Être une partie à l’Accord manifeste la volonté d’un État de lutter contre la pêche INN, mais il est impératif de ne pas oublier de mettre en œuvre ses dispositions.

Les États collaborent avec les organisations intergouvernementales et non gouvernementales afin d’aider les parties à l’Accord à combler les lacunes au niveau juridique, institutionnel et opérationnel et ainsi mettre en application l’Accord. Ces activités comprennent l’alignement de la législation sur les exigences de l’Accord relatif aux MREP, l’élaboration des mécanismes de sanction des pêcheurs illégaux, la formation du personnel aux normes de l’inspection portuaire et la mise en place des politiques et technologies d’échange de l’information.

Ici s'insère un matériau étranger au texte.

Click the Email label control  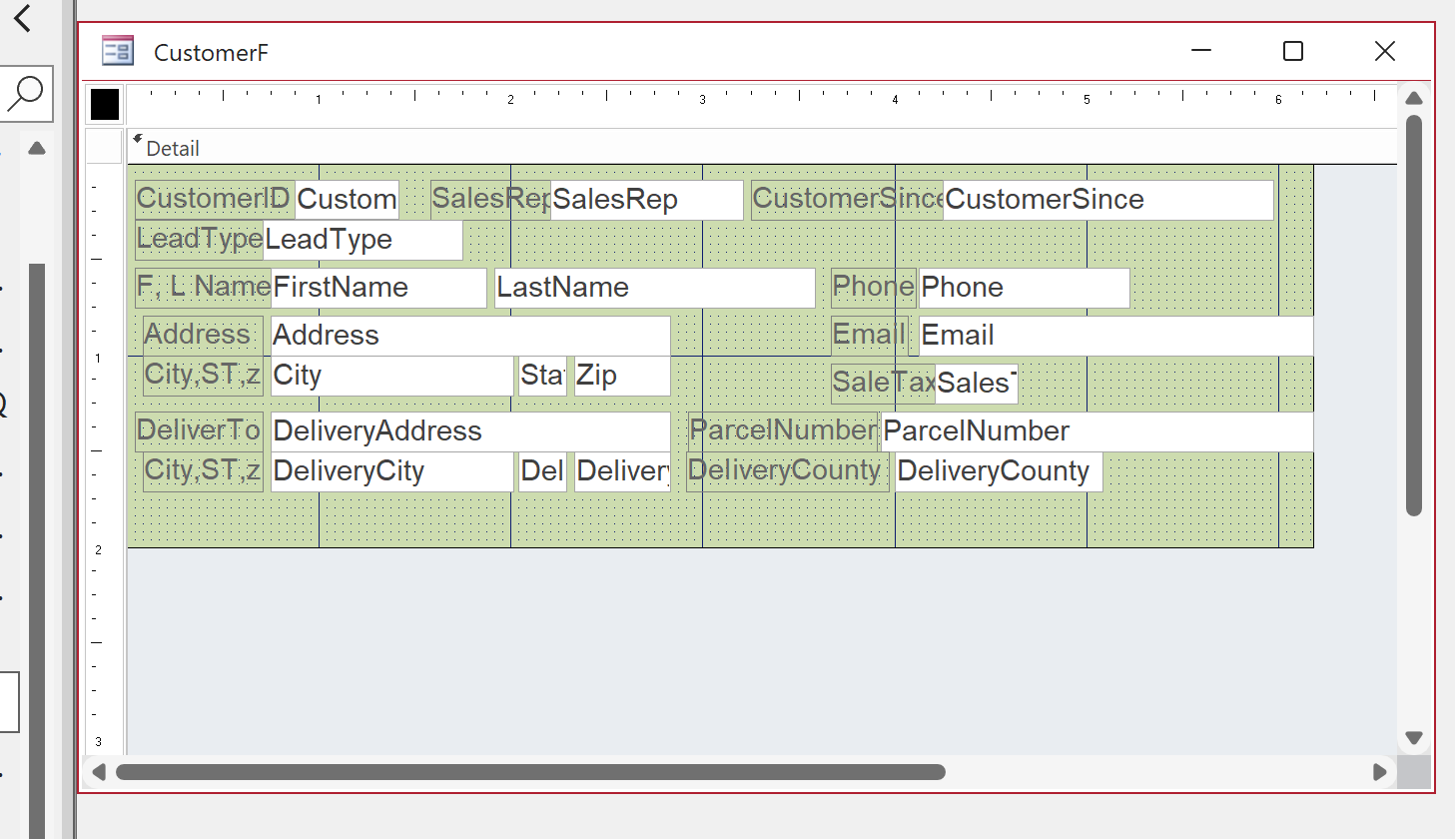pos(869,336)
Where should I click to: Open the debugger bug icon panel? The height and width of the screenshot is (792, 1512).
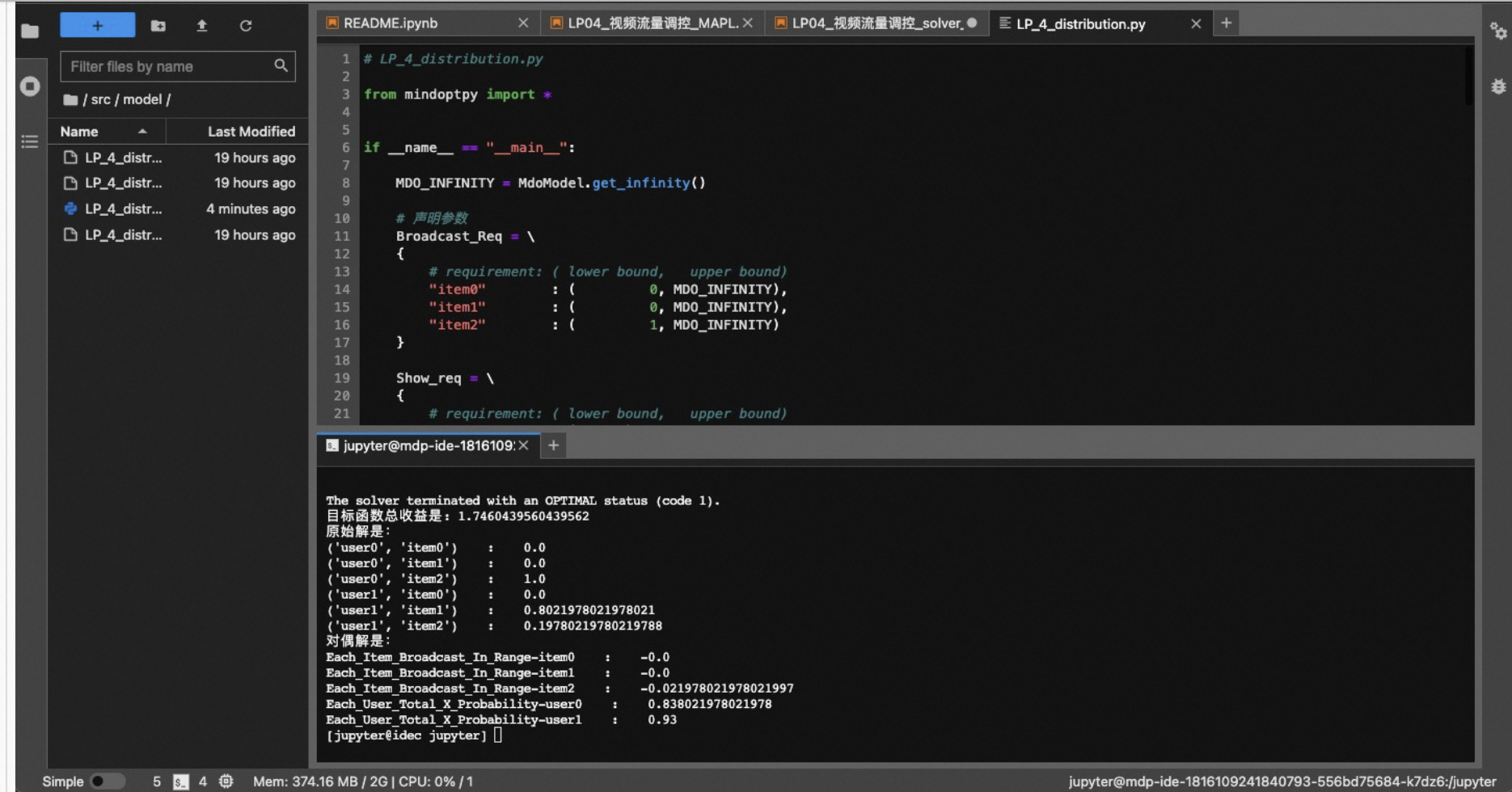point(1497,86)
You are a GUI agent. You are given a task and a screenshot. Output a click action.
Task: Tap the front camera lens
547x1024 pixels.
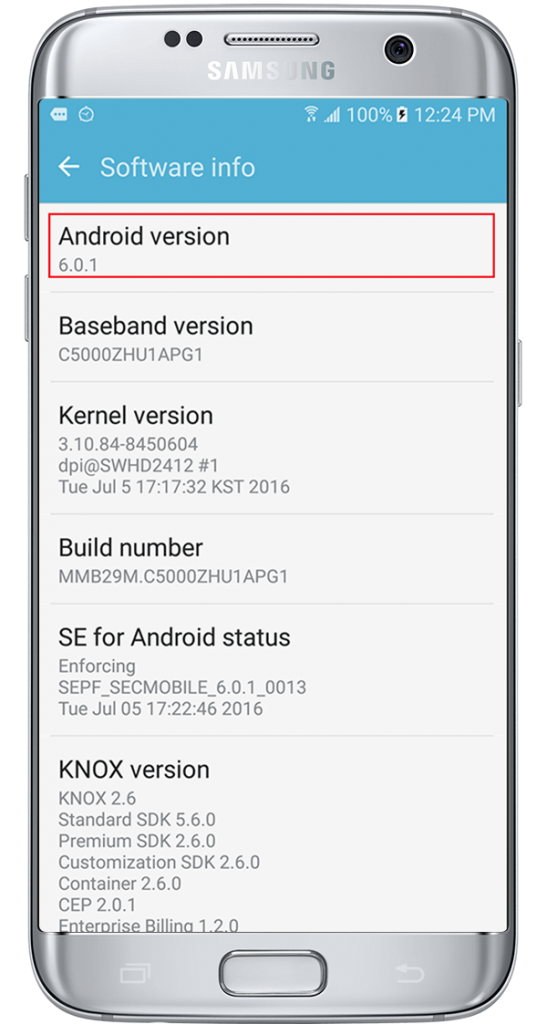click(x=398, y=48)
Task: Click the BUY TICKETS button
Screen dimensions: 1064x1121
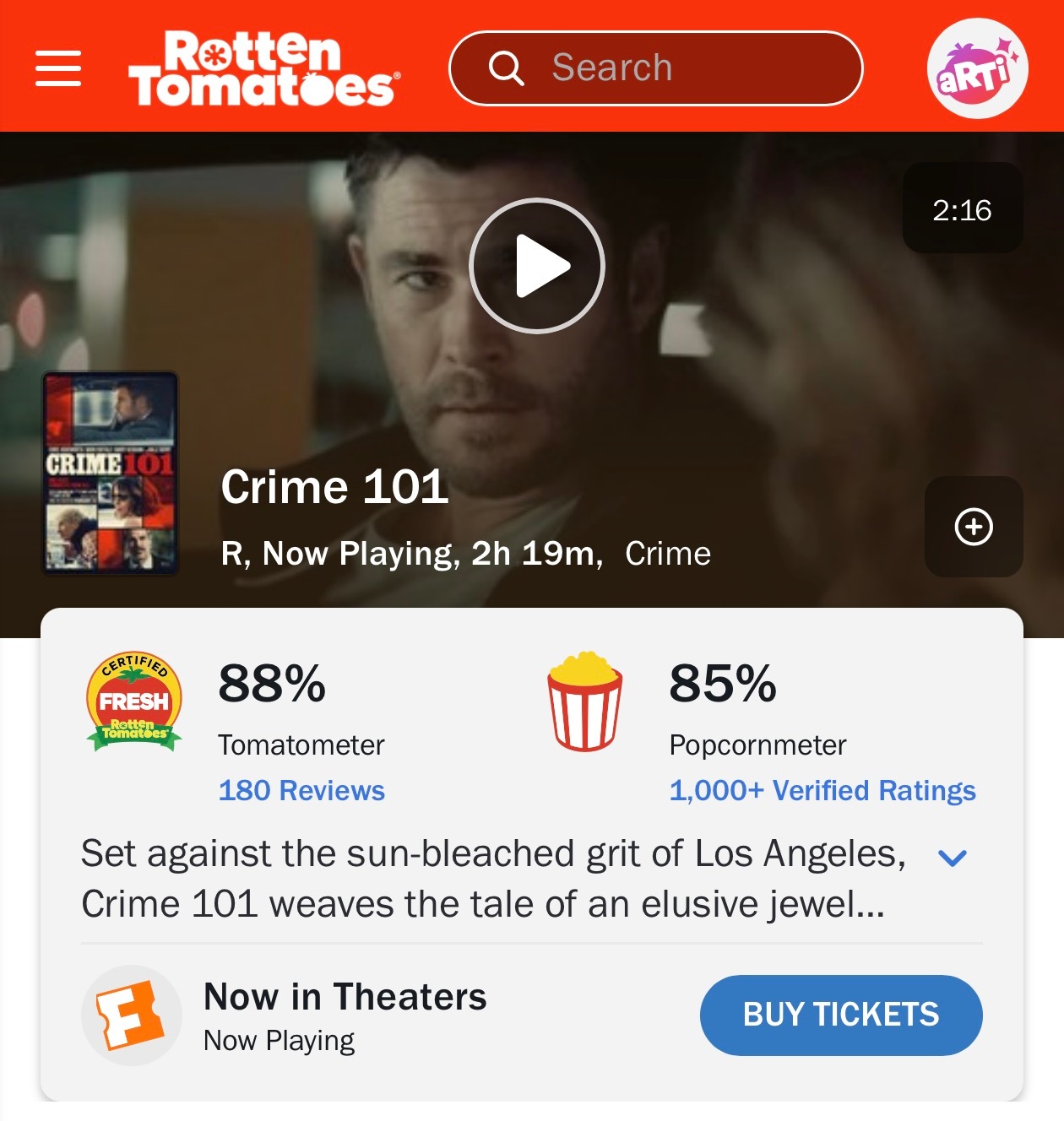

Être partie à l’Accord manifeste la volonté d’un État de lutter contre la pêche illicite, mais il est tout aussi impératif de mettre en œuvre ses dispositions.

En mai 2017, les parties se sont rencontrées pour tenter de cerner les mesures qui permettront de mettre en œuvre l’Accord. Les représentants prévoient de se rencontrer tous les deux ans pour poursuivre ce travail qui sera étayé par des réunions de groupes de travail techniques. Ces efforts devraient notamment se traduire par la mise en place d’un fonds visant à aider les pays en développement à évaluer leurs systèmes de suivi, de contrôle et de surveillance, à assurer une meilleure coopération inter-institutions et à renforcer leurs cadres institutionnels.

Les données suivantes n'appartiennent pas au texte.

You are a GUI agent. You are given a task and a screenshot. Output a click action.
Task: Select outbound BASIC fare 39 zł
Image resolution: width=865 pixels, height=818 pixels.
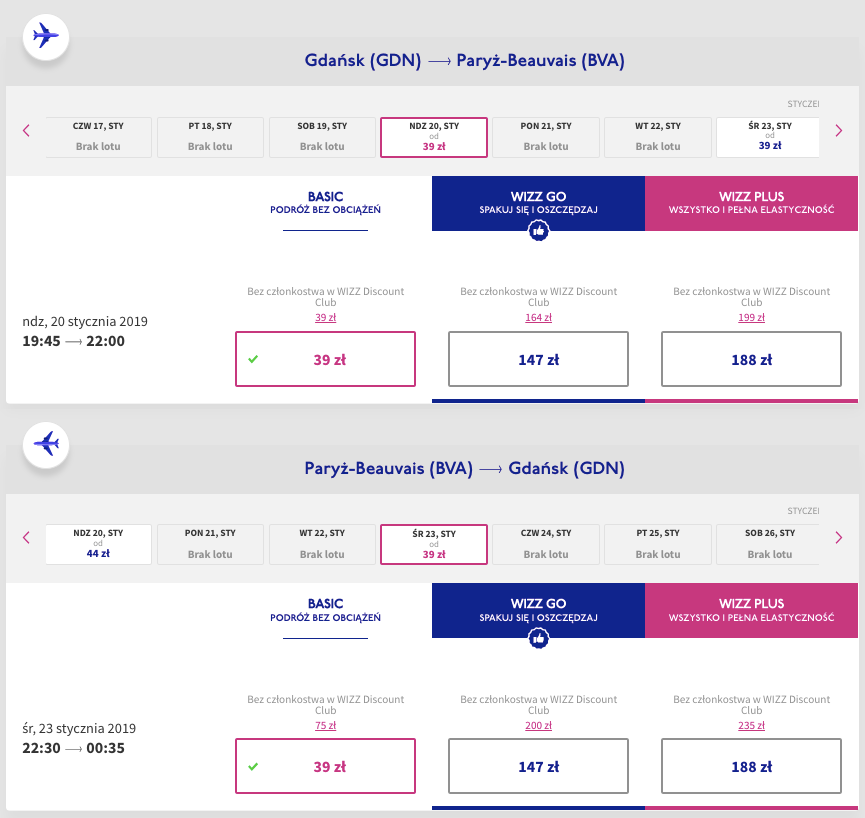pos(325,359)
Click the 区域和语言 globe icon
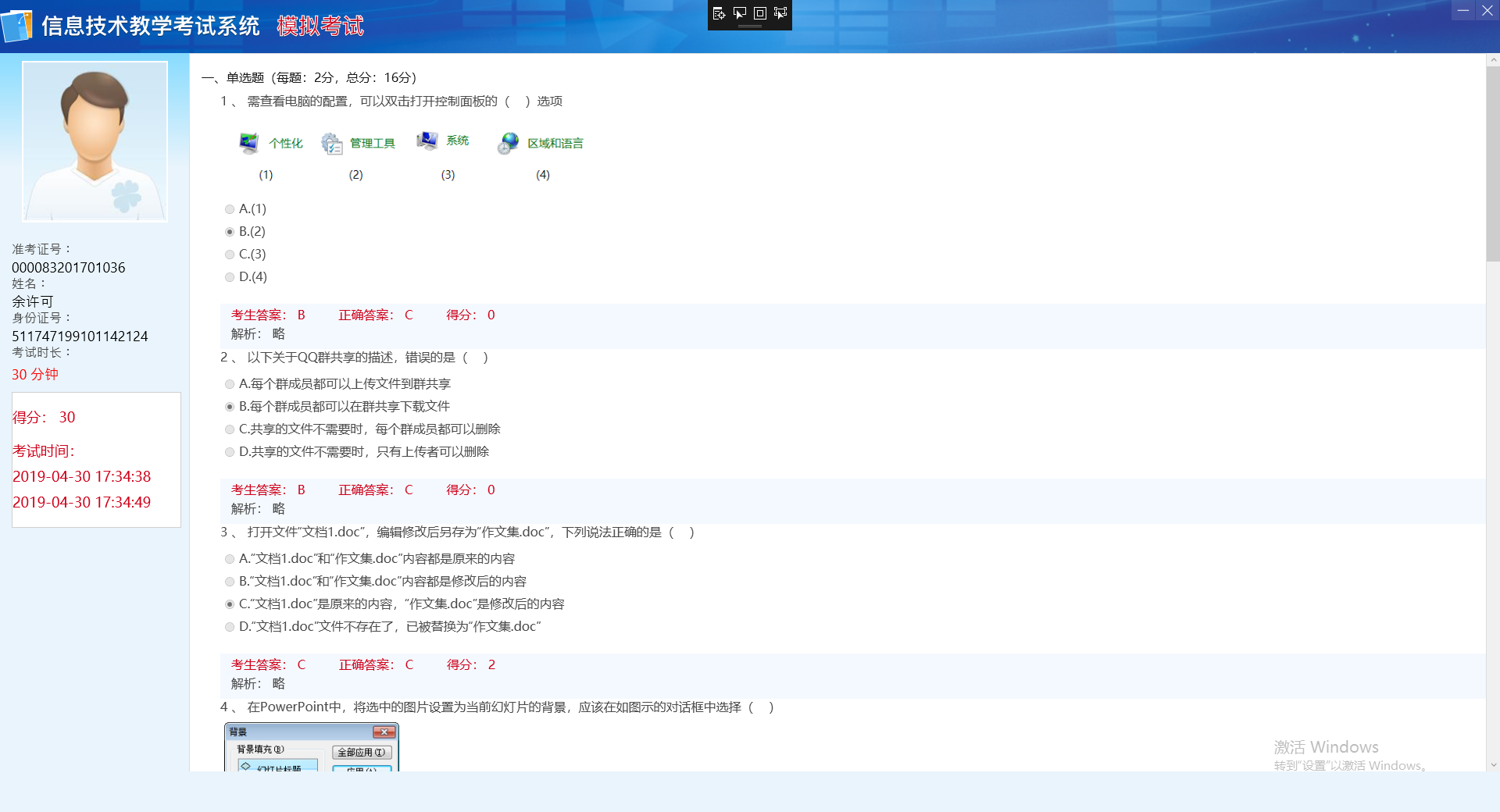Image resolution: width=1500 pixels, height=812 pixels. (x=508, y=143)
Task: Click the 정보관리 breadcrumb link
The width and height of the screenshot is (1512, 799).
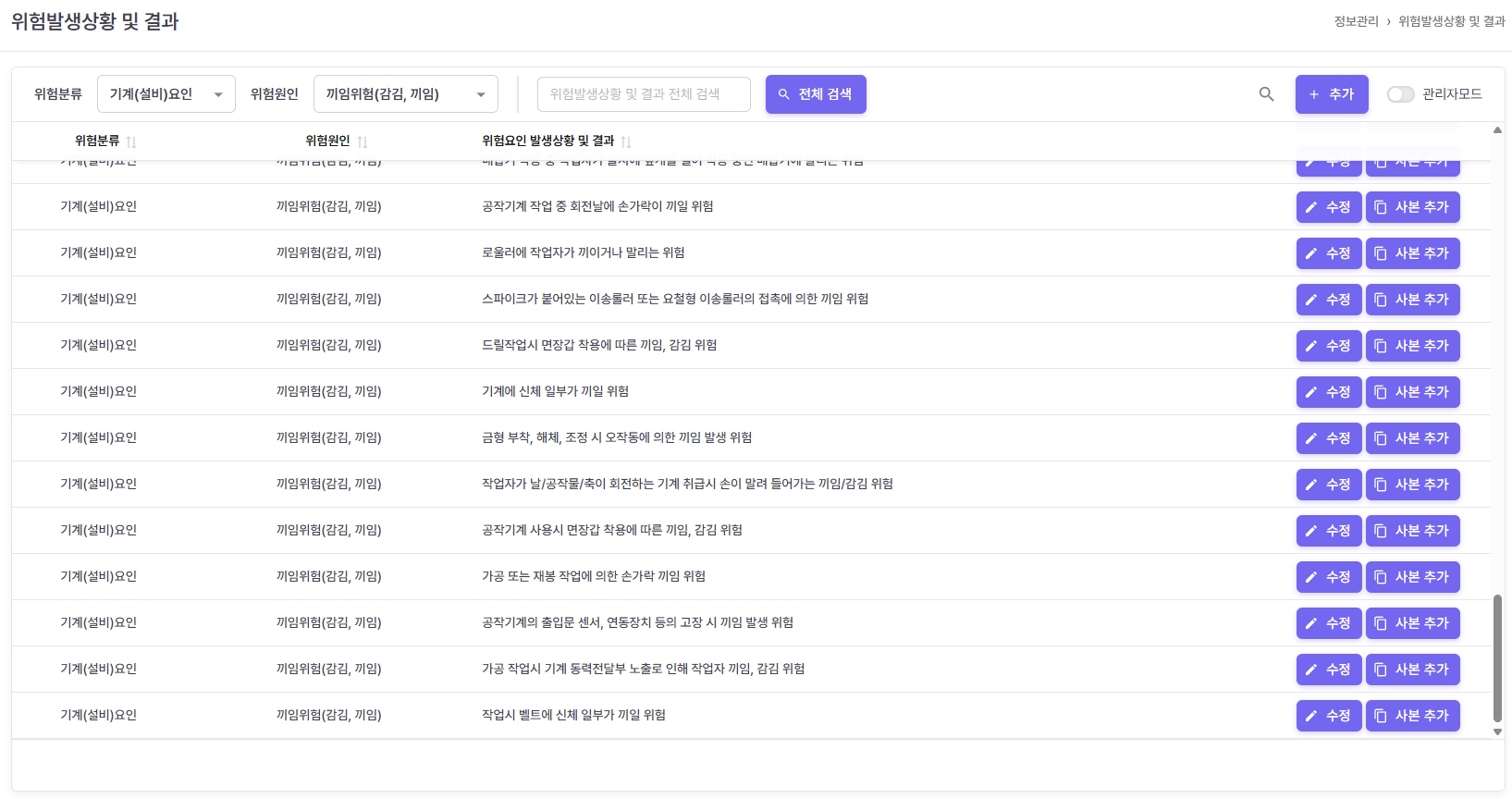Action: [x=1356, y=21]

L’exécution de l’Accord relatif aux MREP n’est pas limitée aux parties. Pour mettre fin à la pêche INN, tous les États doivent surveiller les activités des navires battant leur pavillon, et les États côtiers doivent surveiller leurs eaux. Tous les États doivent vérifier les informations en leur possession et les communiquer aux États du port afin de les aider à prendre des décisions éclairées.

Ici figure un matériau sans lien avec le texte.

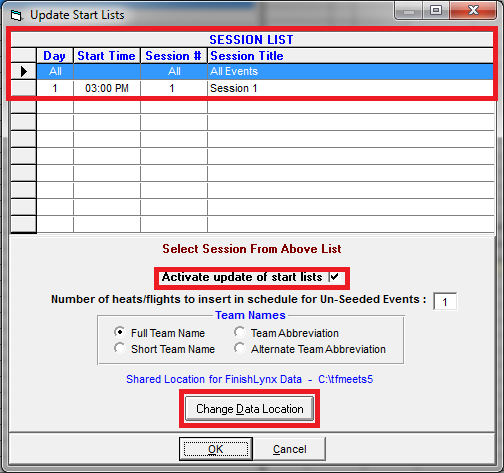Select the All Events session row
504x473 pixels.
click(x=265, y=71)
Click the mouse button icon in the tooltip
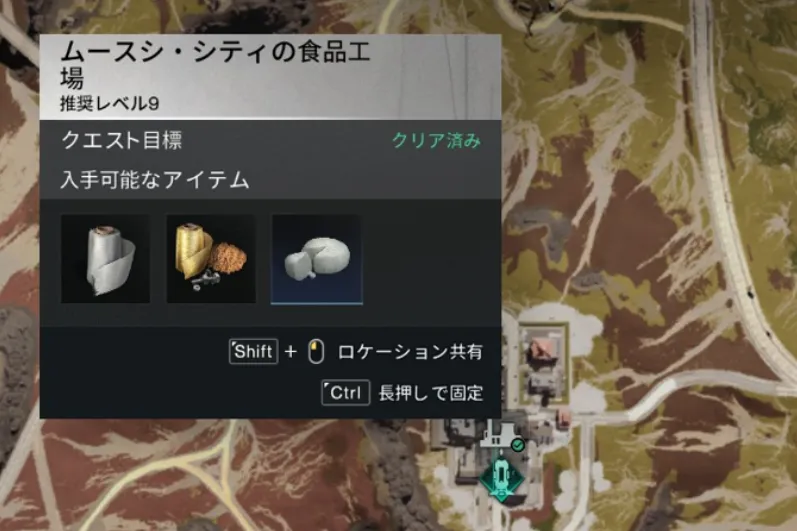Image resolution: width=797 pixels, height=531 pixels. [316, 352]

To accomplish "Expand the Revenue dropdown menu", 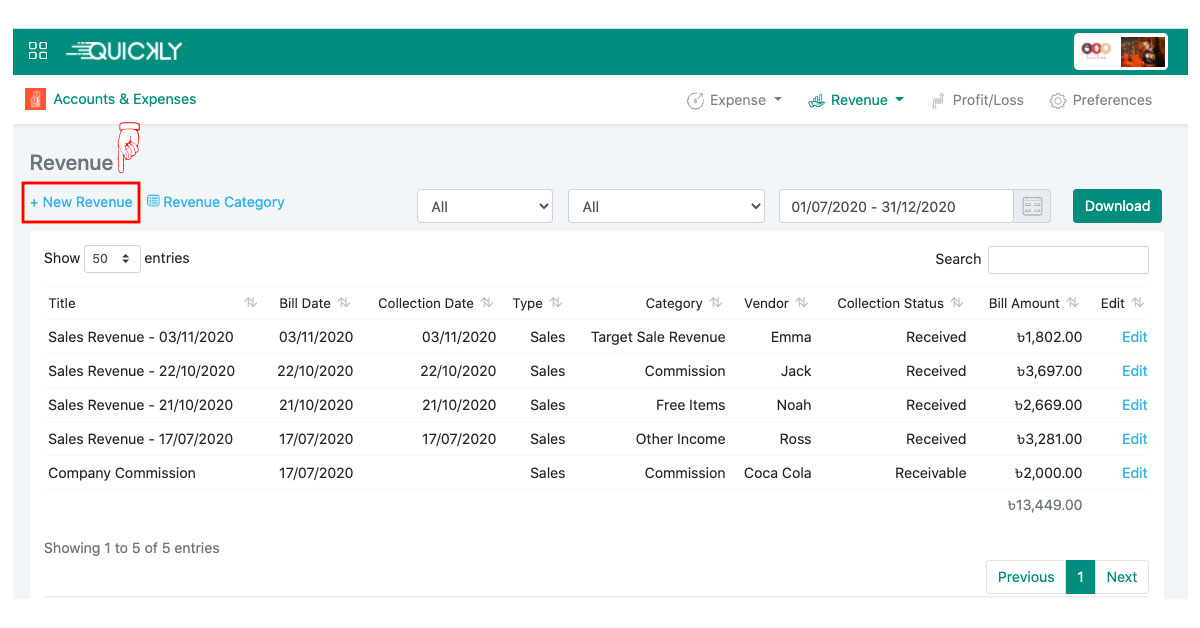I will [x=856, y=100].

Bien que ce soient les gouvernements qui ratifient et exécutent l’Accord, les acheteurs des produits de la mer ont aussi un rôle à jouer. Les acheteurs peuvent instaurer des politiques favorisant les ports dont les États ont ratifié l’Accord relatif aux MREP, car ils sont associés à un moindre risque dans le cadre du processus de diligence raisonnable. Le secteur dans son ensemble peut jouer un rôle essentiel en sensibilisant les États qui n’ont pas encore ratifié l’Accord et en les encourageant à réévaluer les contrôles qu’ils ont mis en place pour lutter contre le débarquement de produits de la pêche INN, notamment en visitant les ports.

L’adoption d’une approche concertée par toutes les parties prenantes peut aider les ports à mettre un terme au débarquement des produits de la mer capturés illégalement et empêcher leur entrée dans la chaîne d’approvisionnement, afin que les ports ne soient plus un maillon faible de la lutte mondiale contre la pêche INN.